◆ **INSTRUCTIONS TO FOLLOW**: Working from the records below, repeat exactly the lines starting at the line that contains "The image size is (2457, 1512)." and ending at the line that contains "This screenshot has height=500, width=600.", inclusive.

◆ **DATASET RECORDS**:
Start of Block
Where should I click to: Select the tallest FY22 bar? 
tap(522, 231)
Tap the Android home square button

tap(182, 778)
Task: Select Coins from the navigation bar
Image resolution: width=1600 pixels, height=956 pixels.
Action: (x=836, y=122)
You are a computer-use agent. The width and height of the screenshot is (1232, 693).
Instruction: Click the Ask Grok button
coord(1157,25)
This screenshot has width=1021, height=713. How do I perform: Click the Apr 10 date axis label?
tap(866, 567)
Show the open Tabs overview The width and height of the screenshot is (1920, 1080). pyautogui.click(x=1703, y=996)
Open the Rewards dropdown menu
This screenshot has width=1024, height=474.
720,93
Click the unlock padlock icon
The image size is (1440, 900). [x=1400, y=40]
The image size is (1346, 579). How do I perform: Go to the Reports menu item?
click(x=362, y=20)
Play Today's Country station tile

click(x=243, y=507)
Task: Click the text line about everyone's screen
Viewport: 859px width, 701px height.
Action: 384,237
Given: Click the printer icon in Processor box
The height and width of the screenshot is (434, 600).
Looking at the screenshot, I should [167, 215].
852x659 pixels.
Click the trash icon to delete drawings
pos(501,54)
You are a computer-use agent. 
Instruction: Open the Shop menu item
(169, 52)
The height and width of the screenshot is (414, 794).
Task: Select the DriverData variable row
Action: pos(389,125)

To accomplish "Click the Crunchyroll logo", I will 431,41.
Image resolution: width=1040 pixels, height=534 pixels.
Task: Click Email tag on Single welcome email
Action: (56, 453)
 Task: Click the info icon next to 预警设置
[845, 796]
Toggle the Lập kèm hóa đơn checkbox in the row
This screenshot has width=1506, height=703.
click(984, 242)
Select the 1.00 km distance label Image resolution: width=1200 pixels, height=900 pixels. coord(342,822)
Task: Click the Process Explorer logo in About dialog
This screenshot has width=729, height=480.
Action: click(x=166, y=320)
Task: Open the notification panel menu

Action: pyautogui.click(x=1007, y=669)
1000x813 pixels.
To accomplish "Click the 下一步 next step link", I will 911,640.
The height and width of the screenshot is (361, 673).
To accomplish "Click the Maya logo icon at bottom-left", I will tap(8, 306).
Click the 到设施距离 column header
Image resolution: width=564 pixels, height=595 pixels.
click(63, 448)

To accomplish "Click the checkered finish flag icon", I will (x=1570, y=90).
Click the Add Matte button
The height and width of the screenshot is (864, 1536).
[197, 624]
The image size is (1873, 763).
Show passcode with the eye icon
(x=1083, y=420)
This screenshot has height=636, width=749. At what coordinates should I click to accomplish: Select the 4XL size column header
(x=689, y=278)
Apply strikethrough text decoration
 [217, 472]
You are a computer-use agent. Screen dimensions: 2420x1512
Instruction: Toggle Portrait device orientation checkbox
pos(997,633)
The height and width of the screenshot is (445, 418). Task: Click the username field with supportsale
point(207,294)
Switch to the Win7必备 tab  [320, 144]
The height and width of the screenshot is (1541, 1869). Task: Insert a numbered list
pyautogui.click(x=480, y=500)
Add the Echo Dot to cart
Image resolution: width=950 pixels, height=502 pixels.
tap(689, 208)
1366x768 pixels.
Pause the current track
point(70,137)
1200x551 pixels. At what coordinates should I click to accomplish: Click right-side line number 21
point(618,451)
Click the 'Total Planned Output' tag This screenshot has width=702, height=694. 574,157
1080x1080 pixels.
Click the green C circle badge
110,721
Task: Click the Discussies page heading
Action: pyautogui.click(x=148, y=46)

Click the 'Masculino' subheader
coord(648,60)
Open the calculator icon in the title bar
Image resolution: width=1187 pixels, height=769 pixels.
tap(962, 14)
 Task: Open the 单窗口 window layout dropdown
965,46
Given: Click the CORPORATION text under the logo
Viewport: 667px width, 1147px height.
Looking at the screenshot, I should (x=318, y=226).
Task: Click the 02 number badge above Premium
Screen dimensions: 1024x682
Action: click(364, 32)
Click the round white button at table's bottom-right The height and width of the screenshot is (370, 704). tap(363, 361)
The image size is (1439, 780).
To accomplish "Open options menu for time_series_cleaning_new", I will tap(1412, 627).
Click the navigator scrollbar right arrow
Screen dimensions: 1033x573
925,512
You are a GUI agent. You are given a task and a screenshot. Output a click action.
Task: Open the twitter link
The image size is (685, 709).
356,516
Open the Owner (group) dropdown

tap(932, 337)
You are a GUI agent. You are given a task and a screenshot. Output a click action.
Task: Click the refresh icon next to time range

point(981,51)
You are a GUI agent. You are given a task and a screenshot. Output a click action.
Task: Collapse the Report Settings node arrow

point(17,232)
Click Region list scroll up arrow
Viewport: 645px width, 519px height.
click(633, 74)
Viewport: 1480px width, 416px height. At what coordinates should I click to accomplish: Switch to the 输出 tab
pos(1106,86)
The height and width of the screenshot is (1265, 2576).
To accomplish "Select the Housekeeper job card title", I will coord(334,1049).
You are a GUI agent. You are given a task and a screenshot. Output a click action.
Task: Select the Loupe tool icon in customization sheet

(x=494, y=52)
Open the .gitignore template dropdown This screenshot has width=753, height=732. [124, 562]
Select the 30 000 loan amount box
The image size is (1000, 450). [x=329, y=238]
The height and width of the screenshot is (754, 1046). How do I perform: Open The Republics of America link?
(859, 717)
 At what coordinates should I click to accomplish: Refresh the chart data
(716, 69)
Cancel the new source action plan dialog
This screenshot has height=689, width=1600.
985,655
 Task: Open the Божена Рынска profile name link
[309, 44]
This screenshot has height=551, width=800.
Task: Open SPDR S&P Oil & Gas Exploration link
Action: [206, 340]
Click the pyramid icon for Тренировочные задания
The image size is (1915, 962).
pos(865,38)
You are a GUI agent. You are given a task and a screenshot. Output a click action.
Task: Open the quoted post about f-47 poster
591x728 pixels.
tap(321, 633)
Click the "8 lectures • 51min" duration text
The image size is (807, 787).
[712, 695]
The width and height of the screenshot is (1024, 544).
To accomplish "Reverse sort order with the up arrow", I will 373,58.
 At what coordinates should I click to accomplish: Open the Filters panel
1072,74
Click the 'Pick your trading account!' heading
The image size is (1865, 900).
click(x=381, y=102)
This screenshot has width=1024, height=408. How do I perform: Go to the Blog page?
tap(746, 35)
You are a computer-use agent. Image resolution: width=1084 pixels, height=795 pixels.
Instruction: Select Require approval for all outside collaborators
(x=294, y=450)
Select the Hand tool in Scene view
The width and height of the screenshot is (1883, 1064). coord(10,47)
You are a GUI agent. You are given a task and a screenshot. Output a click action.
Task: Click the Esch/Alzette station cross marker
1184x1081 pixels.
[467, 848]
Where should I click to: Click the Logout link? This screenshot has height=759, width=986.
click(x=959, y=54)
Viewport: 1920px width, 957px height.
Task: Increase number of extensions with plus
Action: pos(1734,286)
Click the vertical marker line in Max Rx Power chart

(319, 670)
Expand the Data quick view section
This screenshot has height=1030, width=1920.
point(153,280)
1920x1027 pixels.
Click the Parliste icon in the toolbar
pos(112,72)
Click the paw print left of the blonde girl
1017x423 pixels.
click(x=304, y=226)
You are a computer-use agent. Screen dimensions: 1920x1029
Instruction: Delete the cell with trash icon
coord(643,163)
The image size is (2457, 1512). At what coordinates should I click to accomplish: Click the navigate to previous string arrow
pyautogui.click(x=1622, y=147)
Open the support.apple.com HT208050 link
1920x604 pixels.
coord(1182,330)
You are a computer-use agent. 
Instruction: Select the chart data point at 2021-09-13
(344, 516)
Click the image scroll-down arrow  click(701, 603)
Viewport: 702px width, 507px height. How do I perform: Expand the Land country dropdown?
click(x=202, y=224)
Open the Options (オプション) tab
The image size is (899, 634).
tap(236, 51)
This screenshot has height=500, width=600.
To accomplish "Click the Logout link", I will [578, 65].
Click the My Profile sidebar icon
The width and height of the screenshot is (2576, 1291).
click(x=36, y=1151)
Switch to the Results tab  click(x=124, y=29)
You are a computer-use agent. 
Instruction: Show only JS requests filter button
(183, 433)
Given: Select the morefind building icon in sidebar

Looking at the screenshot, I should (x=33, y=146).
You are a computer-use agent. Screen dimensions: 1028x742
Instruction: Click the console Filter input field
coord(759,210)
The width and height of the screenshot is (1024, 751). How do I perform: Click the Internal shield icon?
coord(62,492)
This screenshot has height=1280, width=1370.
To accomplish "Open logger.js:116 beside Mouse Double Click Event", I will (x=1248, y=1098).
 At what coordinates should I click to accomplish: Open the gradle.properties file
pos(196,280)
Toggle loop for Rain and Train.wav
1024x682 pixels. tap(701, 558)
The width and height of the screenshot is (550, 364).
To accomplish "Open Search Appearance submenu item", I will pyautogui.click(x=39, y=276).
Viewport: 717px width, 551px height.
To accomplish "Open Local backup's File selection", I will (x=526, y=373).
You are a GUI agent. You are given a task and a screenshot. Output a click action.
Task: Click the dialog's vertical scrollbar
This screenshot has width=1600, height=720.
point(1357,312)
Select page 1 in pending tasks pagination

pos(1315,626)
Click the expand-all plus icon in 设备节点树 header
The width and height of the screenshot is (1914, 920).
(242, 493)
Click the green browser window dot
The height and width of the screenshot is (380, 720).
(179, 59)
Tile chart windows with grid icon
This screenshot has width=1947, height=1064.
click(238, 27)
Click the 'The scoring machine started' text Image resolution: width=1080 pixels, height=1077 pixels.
End of Block
◆ **ANSWER SPACE**:
The image size is (2457, 1512). At what coordinates should I click to accomplish: Click the navigate to previous string arrow
pyautogui.click(x=1622, y=147)
Open the support.apple.com HT208050 link
1920x604 pixels.
coord(1182,330)
You are a computer-use agent. 
Instruction: Select the chart data point at 2021-09-13
(344, 516)
Click the image scroll-down arrow  click(701, 603)
Viewport: 702px width, 507px height. How do I perform: Expand the Land country dropdown?
click(x=202, y=224)
Open the Options (オプション) tab
The image size is (899, 634).
tap(236, 51)
This screenshot has height=500, width=600.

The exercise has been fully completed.